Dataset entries
'''

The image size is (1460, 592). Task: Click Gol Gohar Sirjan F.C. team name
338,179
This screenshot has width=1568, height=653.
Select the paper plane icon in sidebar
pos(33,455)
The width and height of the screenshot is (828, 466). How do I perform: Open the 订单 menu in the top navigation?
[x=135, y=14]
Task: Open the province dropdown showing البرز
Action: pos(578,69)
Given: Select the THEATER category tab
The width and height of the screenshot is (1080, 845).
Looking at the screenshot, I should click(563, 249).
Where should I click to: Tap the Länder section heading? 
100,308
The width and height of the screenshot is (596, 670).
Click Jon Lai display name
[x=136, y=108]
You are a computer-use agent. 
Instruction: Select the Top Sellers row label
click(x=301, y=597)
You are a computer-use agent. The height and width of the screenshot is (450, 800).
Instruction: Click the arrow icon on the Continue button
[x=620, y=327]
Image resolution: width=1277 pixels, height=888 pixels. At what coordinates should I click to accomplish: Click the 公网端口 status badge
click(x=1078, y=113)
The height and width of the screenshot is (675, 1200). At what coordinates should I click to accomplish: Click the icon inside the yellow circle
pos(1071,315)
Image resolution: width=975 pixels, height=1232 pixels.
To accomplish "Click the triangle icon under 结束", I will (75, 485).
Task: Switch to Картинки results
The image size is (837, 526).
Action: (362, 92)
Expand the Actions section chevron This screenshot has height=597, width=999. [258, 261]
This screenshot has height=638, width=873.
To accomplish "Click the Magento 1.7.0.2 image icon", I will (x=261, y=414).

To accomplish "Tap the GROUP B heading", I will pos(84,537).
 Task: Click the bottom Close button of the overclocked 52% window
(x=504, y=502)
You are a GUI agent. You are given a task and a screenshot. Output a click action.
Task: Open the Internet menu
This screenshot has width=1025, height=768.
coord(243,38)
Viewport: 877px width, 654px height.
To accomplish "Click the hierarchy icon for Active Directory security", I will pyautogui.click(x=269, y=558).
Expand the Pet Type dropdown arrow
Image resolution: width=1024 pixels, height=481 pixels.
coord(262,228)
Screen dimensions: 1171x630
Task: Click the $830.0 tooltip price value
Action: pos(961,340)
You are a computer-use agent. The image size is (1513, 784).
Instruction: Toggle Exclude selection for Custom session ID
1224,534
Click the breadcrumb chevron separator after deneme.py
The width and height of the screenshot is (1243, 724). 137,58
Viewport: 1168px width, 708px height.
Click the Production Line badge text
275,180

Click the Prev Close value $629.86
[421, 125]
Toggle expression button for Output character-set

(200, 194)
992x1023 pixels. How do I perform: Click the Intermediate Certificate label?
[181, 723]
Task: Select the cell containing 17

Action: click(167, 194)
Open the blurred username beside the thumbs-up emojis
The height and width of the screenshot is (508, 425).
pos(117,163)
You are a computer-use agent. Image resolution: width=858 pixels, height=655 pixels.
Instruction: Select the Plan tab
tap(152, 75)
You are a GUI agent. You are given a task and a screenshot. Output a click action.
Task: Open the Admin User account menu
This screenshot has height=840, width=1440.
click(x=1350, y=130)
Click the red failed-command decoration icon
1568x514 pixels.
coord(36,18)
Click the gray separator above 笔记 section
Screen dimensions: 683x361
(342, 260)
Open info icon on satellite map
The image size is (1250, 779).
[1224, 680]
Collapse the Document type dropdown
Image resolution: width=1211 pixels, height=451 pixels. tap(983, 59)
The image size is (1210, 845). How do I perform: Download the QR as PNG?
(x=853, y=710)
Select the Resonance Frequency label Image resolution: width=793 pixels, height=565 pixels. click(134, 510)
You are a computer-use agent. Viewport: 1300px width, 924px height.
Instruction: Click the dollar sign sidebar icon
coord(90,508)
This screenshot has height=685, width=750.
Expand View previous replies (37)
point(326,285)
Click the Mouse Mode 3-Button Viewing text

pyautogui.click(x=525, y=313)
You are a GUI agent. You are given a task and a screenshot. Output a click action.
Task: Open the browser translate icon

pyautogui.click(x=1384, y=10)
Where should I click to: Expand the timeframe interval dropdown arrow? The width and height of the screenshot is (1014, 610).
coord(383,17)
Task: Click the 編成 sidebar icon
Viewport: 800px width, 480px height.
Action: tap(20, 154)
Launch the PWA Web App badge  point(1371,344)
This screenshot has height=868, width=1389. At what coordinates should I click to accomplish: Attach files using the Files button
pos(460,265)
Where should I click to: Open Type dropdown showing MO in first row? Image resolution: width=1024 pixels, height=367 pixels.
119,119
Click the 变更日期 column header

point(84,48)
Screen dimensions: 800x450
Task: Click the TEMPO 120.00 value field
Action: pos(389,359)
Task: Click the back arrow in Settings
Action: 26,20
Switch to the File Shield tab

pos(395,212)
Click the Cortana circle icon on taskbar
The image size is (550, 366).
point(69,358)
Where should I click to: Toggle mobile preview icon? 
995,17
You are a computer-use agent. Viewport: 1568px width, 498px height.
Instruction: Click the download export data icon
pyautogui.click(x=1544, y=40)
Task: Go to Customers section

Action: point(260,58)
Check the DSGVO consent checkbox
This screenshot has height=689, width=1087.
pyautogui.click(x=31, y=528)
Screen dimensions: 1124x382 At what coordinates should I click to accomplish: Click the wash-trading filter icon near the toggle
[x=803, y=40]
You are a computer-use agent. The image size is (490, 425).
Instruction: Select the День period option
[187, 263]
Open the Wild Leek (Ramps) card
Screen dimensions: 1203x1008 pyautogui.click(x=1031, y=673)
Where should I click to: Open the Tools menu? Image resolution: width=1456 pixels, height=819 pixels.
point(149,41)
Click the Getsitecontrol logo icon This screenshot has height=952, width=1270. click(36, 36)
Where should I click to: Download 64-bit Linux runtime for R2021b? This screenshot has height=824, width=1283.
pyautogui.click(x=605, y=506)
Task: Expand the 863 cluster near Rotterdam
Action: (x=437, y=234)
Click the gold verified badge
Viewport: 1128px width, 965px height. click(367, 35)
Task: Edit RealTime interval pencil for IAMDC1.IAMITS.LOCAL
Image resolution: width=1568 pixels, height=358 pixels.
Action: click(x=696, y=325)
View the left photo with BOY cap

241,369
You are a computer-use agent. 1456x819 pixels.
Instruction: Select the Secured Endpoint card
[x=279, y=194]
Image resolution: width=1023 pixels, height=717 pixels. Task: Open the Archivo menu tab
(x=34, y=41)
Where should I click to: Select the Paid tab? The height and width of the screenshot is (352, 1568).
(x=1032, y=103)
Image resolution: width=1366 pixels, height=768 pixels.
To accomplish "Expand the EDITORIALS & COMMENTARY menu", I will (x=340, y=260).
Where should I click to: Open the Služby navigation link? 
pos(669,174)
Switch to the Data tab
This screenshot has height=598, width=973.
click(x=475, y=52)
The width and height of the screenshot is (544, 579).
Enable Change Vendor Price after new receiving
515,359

'''

*Problem to work on:*
All the entries above are to be transcribed without any alteration.

*Answer below:*
The image size is (1460, 592). Task: Click Gol Gohar Sirjan F.C. team name
338,179
This screenshot has width=1568, height=653.
Select the paper plane icon in sidebar
pos(33,455)
The width and height of the screenshot is (828, 466). How do I perform: Open the 订单 menu in the top navigation?
[x=135, y=14]
Task: Open the province dropdown showing البرز
Action: pos(578,69)
Given: Select the THEATER category tab
The width and height of the screenshot is (1080, 845).
Looking at the screenshot, I should click(563, 249).
Where should I click to: Tap the Länder section heading? 
100,308
The width and height of the screenshot is (596, 670).
Click Jon Lai display name
[x=136, y=108]
You are a computer-use agent. 
Instruction: Select the Top Sellers row label
click(x=301, y=597)
You are a computer-use agent. The height and width of the screenshot is (450, 800).
Instruction: Click the arrow icon on the Continue button
[x=620, y=327]
Image resolution: width=1277 pixels, height=888 pixels. At what coordinates should I click to accomplish: Click the 公网端口 status badge
click(x=1078, y=113)
The height and width of the screenshot is (675, 1200). At what coordinates should I click to accomplish: Click the icon inside the yellow circle
pos(1071,315)
Image resolution: width=975 pixels, height=1232 pixels.
To accomplish "Click the triangle icon under 结束", I will (75, 485).
Task: Switch to Картинки results
The image size is (837, 526).
Action: (362, 92)
Expand the Actions section chevron This screenshot has height=597, width=999. [258, 261]
This screenshot has height=638, width=873.
To accomplish "Click the Magento 1.7.0.2 image icon", I will (x=261, y=414).

To accomplish "Tap the GROUP B heading", I will pos(84,537).
 Task: Click the bottom Close button of the overclocked 52% window
(x=504, y=502)
You are a GUI agent. You are given a task and a screenshot. Output a click action.
Task: Open the Internet menu
This screenshot has width=1025, height=768.
coord(243,38)
Viewport: 877px width, 654px height.
To accomplish "Click the hierarchy icon for Active Directory security", I will pyautogui.click(x=269, y=558).
Expand the Pet Type dropdown arrow
Image resolution: width=1024 pixels, height=481 pixels.
coord(262,228)
Screen dimensions: 1171x630
Task: Click the $830.0 tooltip price value
Action: pos(961,340)
You are a computer-use agent. The image size is (1513, 784).
Instruction: Toggle Exclude selection for Custom session ID
1224,534
Click the breadcrumb chevron separator after deneme.py
The width and height of the screenshot is (1243, 724). 137,58
Viewport: 1168px width, 708px height.
Click the Production Line badge text
275,180

Click the Prev Close value $629.86
[421, 125]
Toggle expression button for Output character-set

(200, 194)
992x1023 pixels. How do I perform: Click the Intermediate Certificate label?
[181, 723]
Task: Select the cell containing 17

Action: click(167, 194)
Open the blurred username beside the thumbs-up emojis
The height and width of the screenshot is (508, 425).
pos(117,163)
You are a computer-use agent. Image resolution: width=858 pixels, height=655 pixels.
Instruction: Select the Plan tab
tap(152, 75)
You are a GUI agent. You are given a task and a screenshot. Output a click action.
Task: Open the Admin User account menu
This screenshot has height=840, width=1440.
click(x=1350, y=130)
Click the red failed-command decoration icon
1568x514 pixels.
coord(36,18)
Click the gray separator above 笔记 section
Screen dimensions: 683x361
(342, 260)
Open info icon on satellite map
The image size is (1250, 779).
[1224, 680]
Collapse the Document type dropdown
Image resolution: width=1211 pixels, height=451 pixels. tap(983, 59)
The image size is (1210, 845). How do I perform: Download the QR as PNG?
(x=853, y=710)
Select the Resonance Frequency label Image resolution: width=793 pixels, height=565 pixels. click(134, 510)
You are a computer-use agent. Viewport: 1300px width, 924px height.
Instruction: Click the dollar sign sidebar icon
coord(90,508)
This screenshot has height=685, width=750.
Expand View previous replies (37)
point(326,285)
Click the Mouse Mode 3-Button Viewing text

pyautogui.click(x=525, y=313)
You are a GUI agent. You are given a task and a screenshot. Output a click action.
Task: Open the browser translate icon

pyautogui.click(x=1384, y=10)
Where should I click to: Expand the timeframe interval dropdown arrow? The width and height of the screenshot is (1014, 610).
coord(383,17)
Task: Click the 編成 sidebar icon
Viewport: 800px width, 480px height.
Action: tap(20, 154)
Launch the PWA Web App badge  point(1371,344)
This screenshot has height=868, width=1389. At what coordinates should I click to accomplish: Attach files using the Files button
pos(460,265)
Where should I click to: Open Type dropdown showing MO in first row? Image resolution: width=1024 pixels, height=367 pixels.
119,119
Click the 变更日期 column header

point(84,48)
Screen dimensions: 800x450
Task: Click the TEMPO 120.00 value field
Action: pos(389,359)
Task: Click the back arrow in Settings
Action: 26,20
Switch to the File Shield tab

pos(395,212)
Click the Cortana circle icon on taskbar
The image size is (550, 366).
point(69,358)
Where should I click to: Toggle mobile preview icon? 
995,17
You are a computer-use agent. Viewport: 1568px width, 498px height.
Instruction: Click the download export data icon
pyautogui.click(x=1544, y=40)
Task: Go to Customers section

Action: point(260,58)
Check the DSGVO consent checkbox
This screenshot has height=689, width=1087.
pyautogui.click(x=31, y=528)
Screen dimensions: 1124x382 At what coordinates should I click to accomplish: Click the wash-trading filter icon near the toggle
[x=803, y=40]
You are a computer-use agent. The image size is (490, 425).
Instruction: Select the День period option
[187, 263]
Open the Wild Leek (Ramps) card
Screen dimensions: 1203x1008 pyautogui.click(x=1031, y=673)
Where should I click to: Open the Tools menu? Image resolution: width=1456 pixels, height=819 pixels.
point(149,41)
Click the Getsitecontrol logo icon This screenshot has height=952, width=1270. click(36, 36)
Where should I click to: Download 64-bit Linux runtime for R2021b? This screenshot has height=824, width=1283.
pyautogui.click(x=605, y=506)
Task: Expand the 863 cluster near Rotterdam
Action: (x=437, y=234)
Click the gold verified badge
Viewport: 1128px width, 965px height. click(367, 35)
Task: Edit RealTime interval pencil for IAMDC1.IAMITS.LOCAL
Image resolution: width=1568 pixels, height=358 pixels.
Action: click(x=696, y=325)
View the left photo with BOY cap

241,369
You are a computer-use agent. 1456x819 pixels.
Instruction: Select the Secured Endpoint card
[x=279, y=194]
Image resolution: width=1023 pixels, height=717 pixels. Task: Open the Archivo menu tab
(x=34, y=41)
Where should I click to: Select the Paid tab? The height and width of the screenshot is (352, 1568).
(x=1032, y=103)
Image resolution: width=1366 pixels, height=768 pixels.
To accomplish "Expand the EDITORIALS & COMMENTARY menu", I will (x=340, y=260).
Where should I click to: Open the Služby navigation link? 
pos(669,174)
Switch to the Data tab
This screenshot has height=598, width=973.
click(x=475, y=52)
The width and height of the screenshot is (544, 579).
Enable Change Vendor Price after new receiving
515,359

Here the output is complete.